Network flow log retention at 24 hours — common in cost-optimised cloud deployments — means that by the time an incident is detected and the playbook is invoked, the flow logs covering the attack window may already have been deleted. The Axios attack window closed at 03:00 UTC; if your team is first notified 30 hours after the event, a 24-hour retention policy means the forensics window is gone. Increase flow log retention to 30 days at minimum, and ensure the storage cost (typically small relative to the forensic value) is justified to finance leadership before an incident, not during one.

Failure Modes

Scoping that only looks at currently-running pods misses images that were built during the attack window, pushed to the registry, but never deployed — or deployed and then scaled to zero. These images are dormant threats: a future deployment from the registry would spin up compromised pods. Always scan the registry directly for all images tagged within the attack window, not only the pods that kubectl get pods -A returns at the moment of the investigation.
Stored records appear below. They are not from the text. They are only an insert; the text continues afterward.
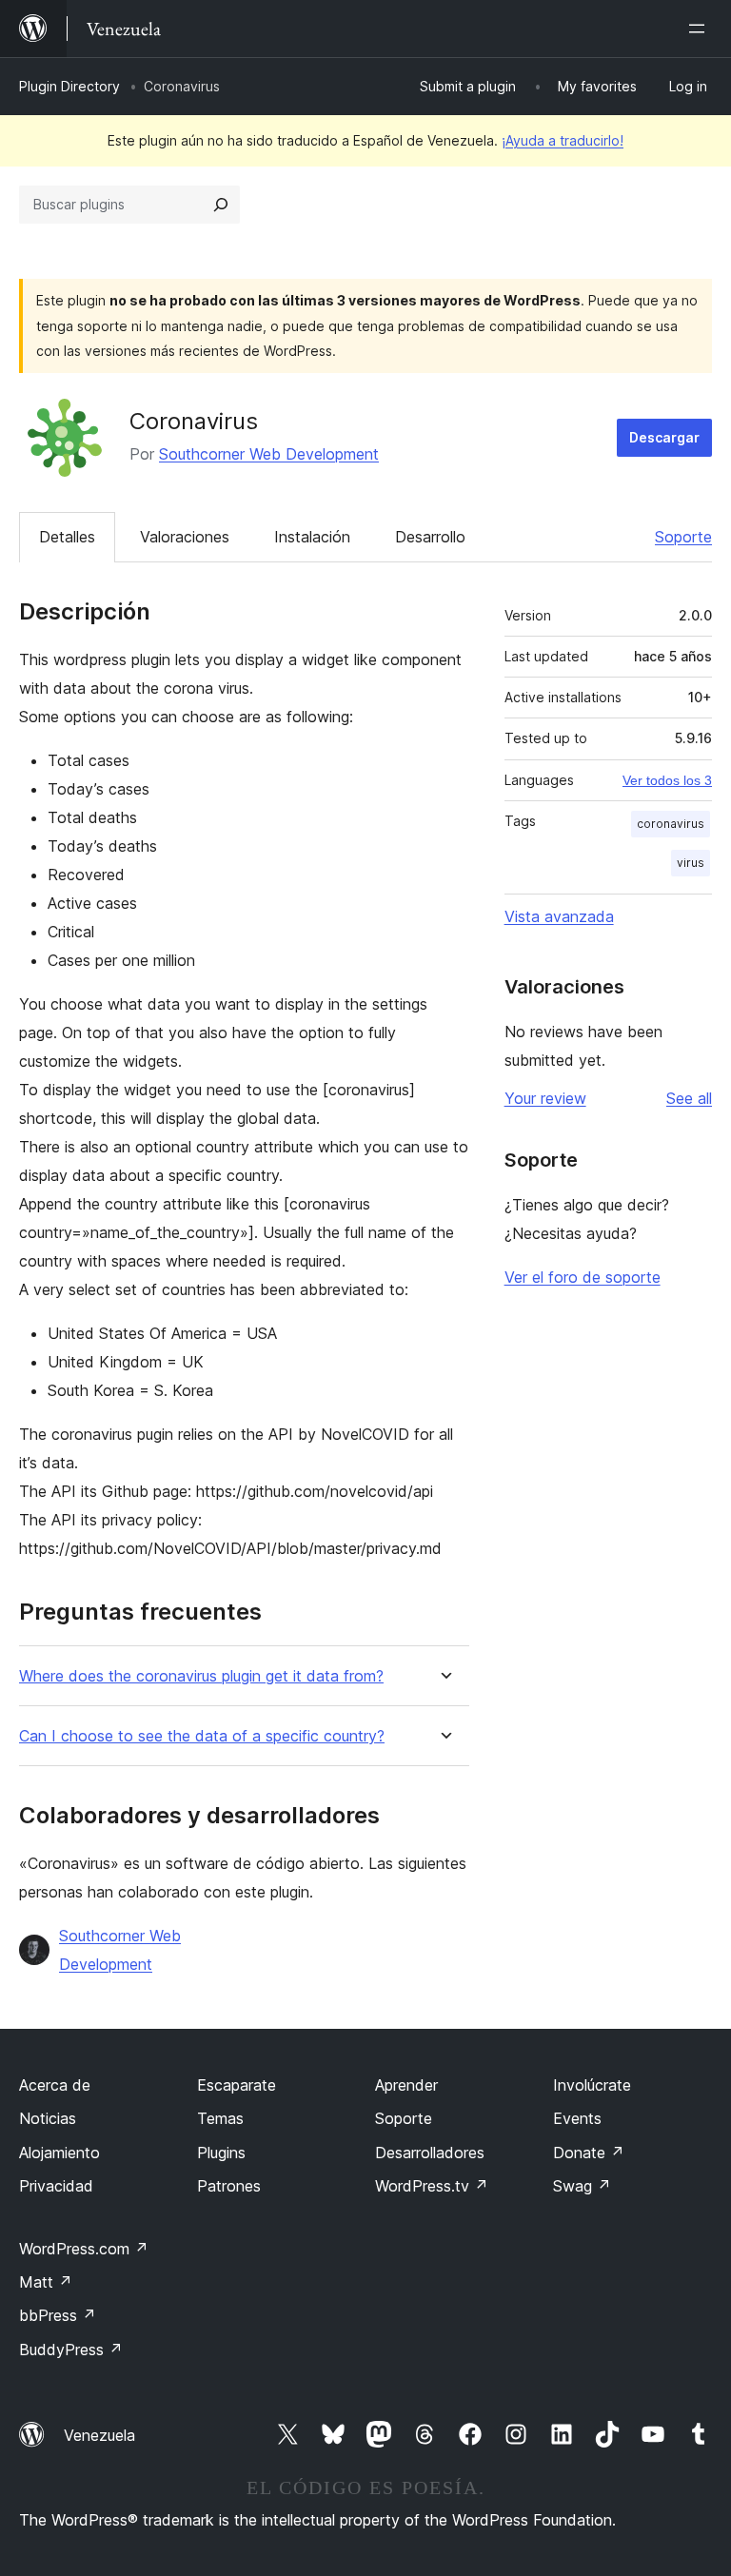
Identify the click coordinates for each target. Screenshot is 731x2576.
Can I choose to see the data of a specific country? (202, 1736)
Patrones (229, 2185)
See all (689, 1098)
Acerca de (54, 2084)
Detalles (67, 536)
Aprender (406, 2084)
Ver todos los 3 (667, 780)
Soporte (683, 536)
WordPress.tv (431, 2185)
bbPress (57, 2315)
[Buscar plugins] (221, 205)
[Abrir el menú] (700, 28)
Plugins (221, 2152)
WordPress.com (83, 2248)
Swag (582, 2185)
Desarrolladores (429, 2152)
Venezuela (99, 2435)
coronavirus (670, 823)
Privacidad (56, 2185)
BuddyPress (71, 2349)
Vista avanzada (559, 916)
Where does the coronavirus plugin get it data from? (201, 1676)
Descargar (664, 437)
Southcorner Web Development (269, 453)
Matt (45, 2281)
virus (690, 862)
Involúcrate (592, 2084)
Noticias (47, 2118)
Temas (220, 2118)
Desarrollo (430, 536)
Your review (545, 1098)
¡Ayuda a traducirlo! (562, 140)
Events (577, 2118)
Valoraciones (184, 536)
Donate (588, 2152)
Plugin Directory (69, 86)
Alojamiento (59, 2152)
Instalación (312, 536)
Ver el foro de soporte (582, 1277)
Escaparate (236, 2084)
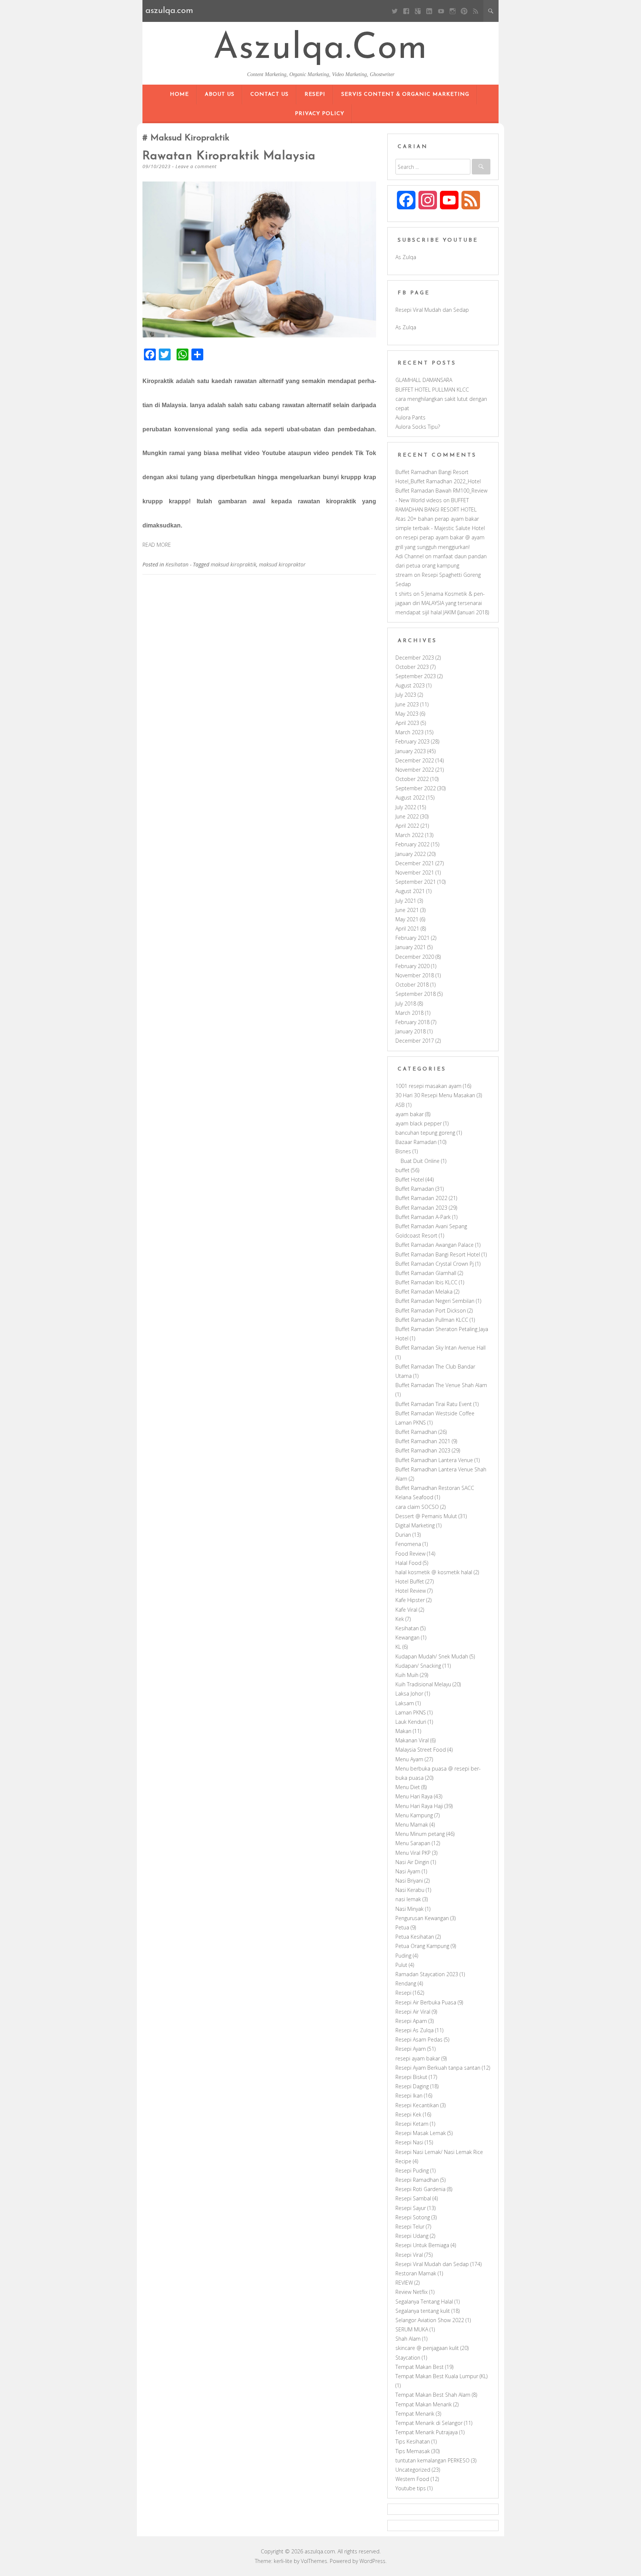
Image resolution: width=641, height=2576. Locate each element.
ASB (400, 1104)
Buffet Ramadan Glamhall (425, 1272)
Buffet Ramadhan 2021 (422, 1441)
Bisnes (403, 1151)
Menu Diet (407, 1787)
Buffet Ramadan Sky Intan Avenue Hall (440, 1347)
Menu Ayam (409, 1759)
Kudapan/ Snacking (418, 1665)
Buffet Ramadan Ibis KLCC (426, 1282)
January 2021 (410, 947)
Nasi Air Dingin (412, 1862)
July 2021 (405, 900)
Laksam (404, 1703)
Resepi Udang (411, 2235)
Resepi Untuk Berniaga (422, 2245)
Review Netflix (411, 2291)
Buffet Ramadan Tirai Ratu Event (433, 1404)
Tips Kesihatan (412, 2441)
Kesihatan (176, 564)
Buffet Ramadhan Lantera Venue (434, 1460)
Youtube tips (410, 2488)
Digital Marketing (415, 1525)
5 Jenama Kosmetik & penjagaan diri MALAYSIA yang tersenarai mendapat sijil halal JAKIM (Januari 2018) (442, 603)
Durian (403, 1534)
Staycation (407, 2357)
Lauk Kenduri (410, 1721)
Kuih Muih (406, 1674)
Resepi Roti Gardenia (420, 2189)
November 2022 (414, 769)
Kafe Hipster (410, 1600)
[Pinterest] (464, 11)
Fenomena (408, 1543)
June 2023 (407, 704)
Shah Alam (408, 2338)
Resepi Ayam (410, 2048)
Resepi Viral (409, 2254)
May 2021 (406, 919)
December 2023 (414, 657)
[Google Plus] (418, 11)
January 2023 (410, 751)
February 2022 (412, 844)
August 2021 (410, 891)
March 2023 (409, 732)
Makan (403, 1731)
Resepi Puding (412, 2170)
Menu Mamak (411, 1824)
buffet (402, 1170)
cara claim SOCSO (417, 1506)
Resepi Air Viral (412, 2011)
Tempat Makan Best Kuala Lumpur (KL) (441, 2376)
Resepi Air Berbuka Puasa (425, 2002)
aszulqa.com (320, 49)
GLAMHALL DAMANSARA (423, 379)
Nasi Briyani (409, 1880)
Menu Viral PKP (413, 1852)
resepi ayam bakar (417, 2058)
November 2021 (414, 872)
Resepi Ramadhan (417, 2179)
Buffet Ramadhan (416, 1431)
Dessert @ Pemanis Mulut (426, 1516)
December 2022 (414, 760)
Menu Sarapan (412, 1843)
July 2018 (405, 1003)
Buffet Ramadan (414, 1188)
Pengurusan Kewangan (422, 1918)
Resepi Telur (409, 2226)
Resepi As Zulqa (414, 2030)
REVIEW (404, 2282)
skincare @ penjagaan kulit (427, 2347)
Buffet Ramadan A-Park (423, 1216)
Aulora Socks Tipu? (417, 426)
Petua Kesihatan (414, 1936)
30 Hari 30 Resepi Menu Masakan (435, 1095)
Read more (156, 544)
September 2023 (415, 676)
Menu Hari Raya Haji (419, 1806)
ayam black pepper (418, 1123)
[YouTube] (441, 11)
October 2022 (412, 778)
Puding (403, 1955)
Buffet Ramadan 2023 (421, 1207)
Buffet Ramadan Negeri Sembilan (434, 1300)
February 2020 (412, 966)
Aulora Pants (410, 417)
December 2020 (414, 956)
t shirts (403, 593)
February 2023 (412, 741)
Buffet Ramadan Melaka (424, 1291)
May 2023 (406, 713)
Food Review (410, 1553)
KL (398, 1646)
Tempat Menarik (414, 2413)
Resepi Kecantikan (417, 2105)
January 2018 (410, 1031)
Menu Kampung (414, 1815)
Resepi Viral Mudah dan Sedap (432, 309)
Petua (402, 1927)
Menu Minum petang (420, 1833)
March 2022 (409, 834)
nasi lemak (408, 1899)
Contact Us (269, 94)
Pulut (401, 1964)
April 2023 (407, 722)
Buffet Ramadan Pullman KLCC (431, 1319)
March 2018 (409, 1012)
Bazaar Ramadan (416, 1141)
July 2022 (405, 807)
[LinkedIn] (429, 11)
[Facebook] (406, 11)
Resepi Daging (412, 2086)
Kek (399, 1618)
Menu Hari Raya (414, 1796)
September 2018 (415, 993)
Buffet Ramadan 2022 (421, 1198)
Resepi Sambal (413, 2198)
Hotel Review (410, 1590)
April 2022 (407, 825)
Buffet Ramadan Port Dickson (430, 1310)
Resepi (315, 94)
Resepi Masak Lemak (420, 2133)
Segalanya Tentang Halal (424, 2301)
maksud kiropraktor (282, 564)
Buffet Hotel (409, 1179)
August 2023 (410, 685)
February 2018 (412, 1022)
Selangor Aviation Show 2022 (429, 2320)
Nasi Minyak (409, 1908)
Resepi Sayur (410, 2207)
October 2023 (412, 666)
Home (179, 94)
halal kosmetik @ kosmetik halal (433, 1572)
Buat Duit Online (420, 1160)
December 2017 (414, 1040)
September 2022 (415, 788)
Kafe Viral (406, 1609)
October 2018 (412, 984)
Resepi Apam (411, 2020)
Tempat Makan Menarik (423, 2404)
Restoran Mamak (415, 2273)
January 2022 (410, 853)
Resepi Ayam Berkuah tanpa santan (437, 2067)
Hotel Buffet (409, 1581)
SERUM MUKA (411, 2329)
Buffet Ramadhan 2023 (422, 1450)
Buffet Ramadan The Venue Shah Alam (441, 1385)
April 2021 (407, 928)
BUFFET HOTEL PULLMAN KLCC (432, 389)
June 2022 (407, 816)
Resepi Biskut (411, 2076)
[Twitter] (394, 11)
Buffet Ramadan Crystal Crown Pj (434, 1263)
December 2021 (414, 863)
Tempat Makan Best (419, 2366)
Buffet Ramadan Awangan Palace (434, 1244)
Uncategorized (412, 2469)
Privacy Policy (319, 114)
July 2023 (405, 694)
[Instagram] (452, 11)
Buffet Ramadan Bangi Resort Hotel (437, 1254)
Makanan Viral (412, 1740)
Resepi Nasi (409, 2142)
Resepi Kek (408, 2114)
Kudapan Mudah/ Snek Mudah (431, 1656)
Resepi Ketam (411, 2123)
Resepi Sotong (412, 2217)
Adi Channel (409, 556)
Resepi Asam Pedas (419, 2039)
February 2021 (412, 937)
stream (403, 574)
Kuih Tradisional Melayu (423, 1684)
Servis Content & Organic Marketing (405, 94)
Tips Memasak (412, 2451)
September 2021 (415, 881)
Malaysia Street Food (420, 1749)
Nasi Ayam (407, 1871)
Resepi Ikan (409, 2095)
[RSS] (475, 11)
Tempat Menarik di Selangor (429, 2422)
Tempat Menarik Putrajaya (426, 2432)
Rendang (405, 1983)
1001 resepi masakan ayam (428, 1085)
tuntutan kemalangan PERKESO (432, 2460)
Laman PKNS (410, 1712)
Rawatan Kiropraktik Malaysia (229, 156)
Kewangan (407, 1637)
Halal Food (408, 1562)
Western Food (412, 2478)
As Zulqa (405, 257)
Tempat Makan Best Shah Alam (432, 2394)
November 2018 (414, 975)
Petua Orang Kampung (422, 1945)
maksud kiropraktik (233, 564)
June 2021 (407, 909)
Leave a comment (196, 166)
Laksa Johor (409, 1693)
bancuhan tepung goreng (425, 1132)
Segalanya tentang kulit (422, 2310)
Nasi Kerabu (409, 1889)
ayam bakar (409, 1114)
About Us (219, 94)
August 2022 (410, 797)
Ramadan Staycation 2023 (426, 1974)
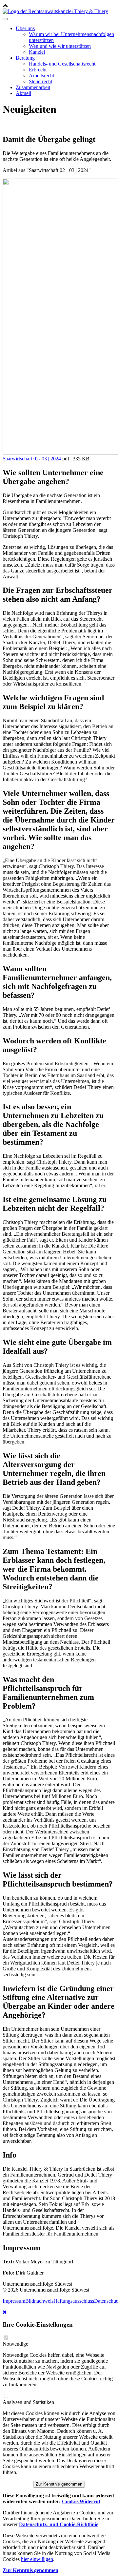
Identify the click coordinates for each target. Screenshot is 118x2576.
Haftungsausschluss (73, 2301)
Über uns (25, 28)
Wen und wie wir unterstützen (60, 46)
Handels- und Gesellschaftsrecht (62, 64)
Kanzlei (37, 52)
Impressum (14, 2301)
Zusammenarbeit (33, 87)
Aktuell (23, 93)
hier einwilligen (37, 2559)
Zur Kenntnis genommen (59, 2484)
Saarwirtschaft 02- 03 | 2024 (32, 458)
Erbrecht (38, 69)
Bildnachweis (39, 2301)
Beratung (25, 58)
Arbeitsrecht (41, 75)
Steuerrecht (40, 81)
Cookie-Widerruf (81, 2501)
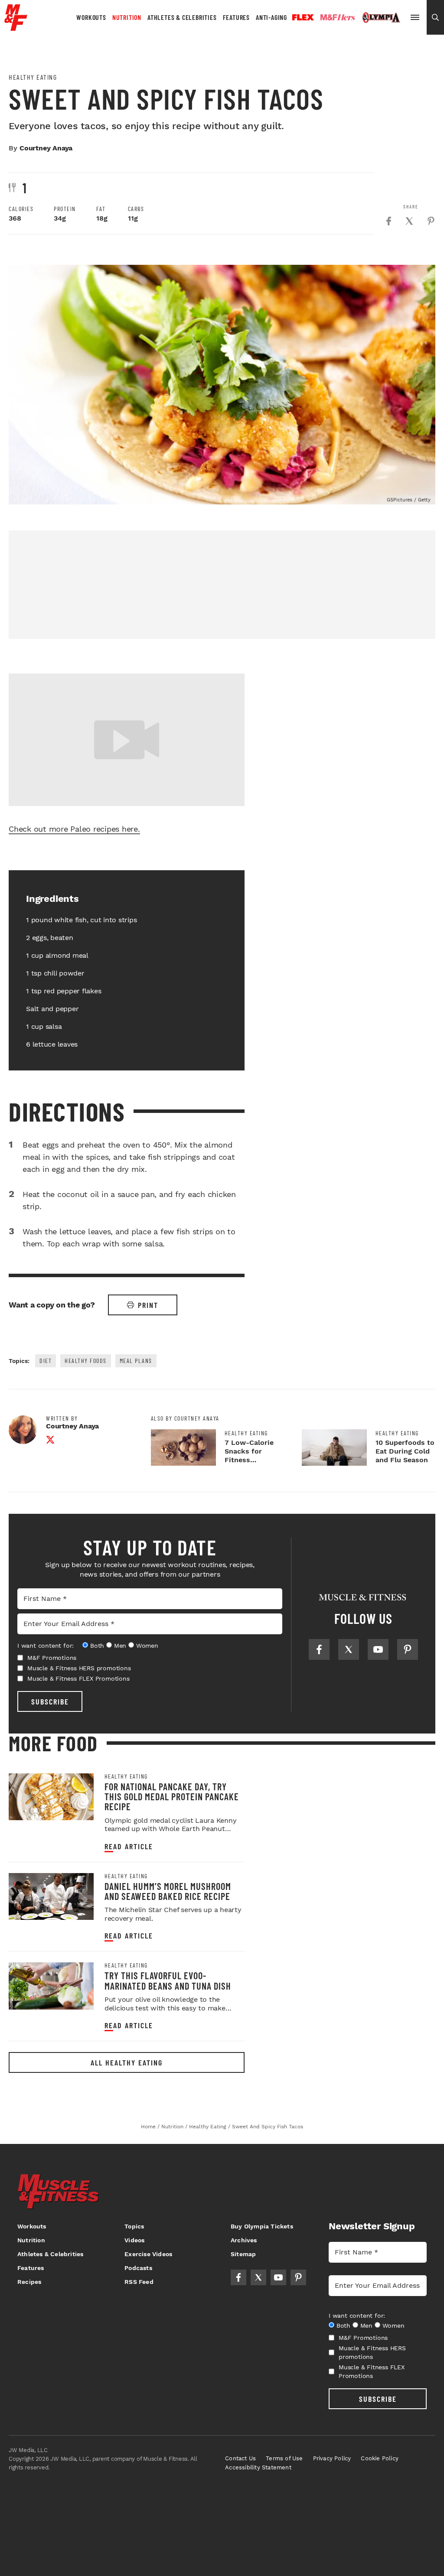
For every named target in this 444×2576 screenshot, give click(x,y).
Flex (303, 17)
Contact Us (240, 2458)
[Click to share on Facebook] (388, 221)
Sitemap (243, 2254)
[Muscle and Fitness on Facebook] (319, 1649)
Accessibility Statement (258, 2467)
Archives (244, 2240)
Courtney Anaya (46, 148)
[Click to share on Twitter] (409, 221)
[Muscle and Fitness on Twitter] (348, 1649)
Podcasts (138, 2267)
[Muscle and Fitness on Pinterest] (407, 1649)
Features (236, 17)
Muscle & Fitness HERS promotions (79, 1668)
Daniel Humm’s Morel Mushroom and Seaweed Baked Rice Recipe (167, 1891)
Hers (337, 17)
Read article (128, 1846)
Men (120, 1645)
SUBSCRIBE (50, 1701)
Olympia (381, 17)
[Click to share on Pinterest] (431, 221)
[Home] (15, 27)
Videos (134, 2240)
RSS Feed (138, 2281)
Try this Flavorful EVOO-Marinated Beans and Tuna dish (167, 1980)
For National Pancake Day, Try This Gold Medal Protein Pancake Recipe (171, 1796)
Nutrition (126, 17)
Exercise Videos (148, 2254)
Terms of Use (284, 2458)
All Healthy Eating (127, 2062)
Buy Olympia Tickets (262, 2226)
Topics (134, 2226)
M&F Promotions (51, 1657)
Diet (45, 1360)
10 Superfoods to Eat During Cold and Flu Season (404, 1451)
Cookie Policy (379, 2458)
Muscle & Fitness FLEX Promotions (78, 1678)
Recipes (29, 2281)
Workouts (91, 17)
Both (97, 1645)
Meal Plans (136, 1360)
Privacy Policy (332, 2458)
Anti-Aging (271, 17)
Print (148, 1305)
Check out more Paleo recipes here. (74, 828)
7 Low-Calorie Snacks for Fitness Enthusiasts (249, 1455)
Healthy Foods (86, 1360)
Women (147, 1645)
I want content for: (45, 1645)
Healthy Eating (33, 77)
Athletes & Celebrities (182, 17)
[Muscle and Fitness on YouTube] (378, 1649)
Secrets that are rotated at the source but whose corresponding Kubernetes Secret objects are not updated leave the old credential value in the cluster’s etcd. Pods that are then not restarted continue to hold the old (now-invalid) credential in their environment for the lifetime of the pod, and if the pod is restarted it reads the new value from the updated Secret — but a pod that never restarts because it is a long-running StatefulSet may retain the old value for days. The playbook’s rolling restart step is mandatory, not optional, even if the application appears to be functioning normally.

C2 contact confirmed in flow logs but classified as low severity because the affected pod was in a development or staging namespace requires correction. Any successful C2 contact — regardless of environment — means the attacker received a beacon containing pod environment variables. Development pods often hold production-equivalent API keys for integration testing. Treat any confirmed C2 contact as a full credential exposure event for all secrets in the affected pod, regardless of which namespace the pod ran in.

The CI service account token exposure path is frequently underestimated. A compromised build pod’s ServiceAccount may have been granted RBAC permissions to deploy to production namespaces as part of a GitOps or CD workflow. If that token was exfiltrated, the attacker has a valid Kubernetes API credential that is not a Kubernetes Secret and does not appear in the rotation checklist produced by step 3. Explicitly audit build pod ServiceAccount RBAC bindings as part of every supply chain IR and rotate ServiceAccounts (delete and recreate) for all build pods that ran during the attack window.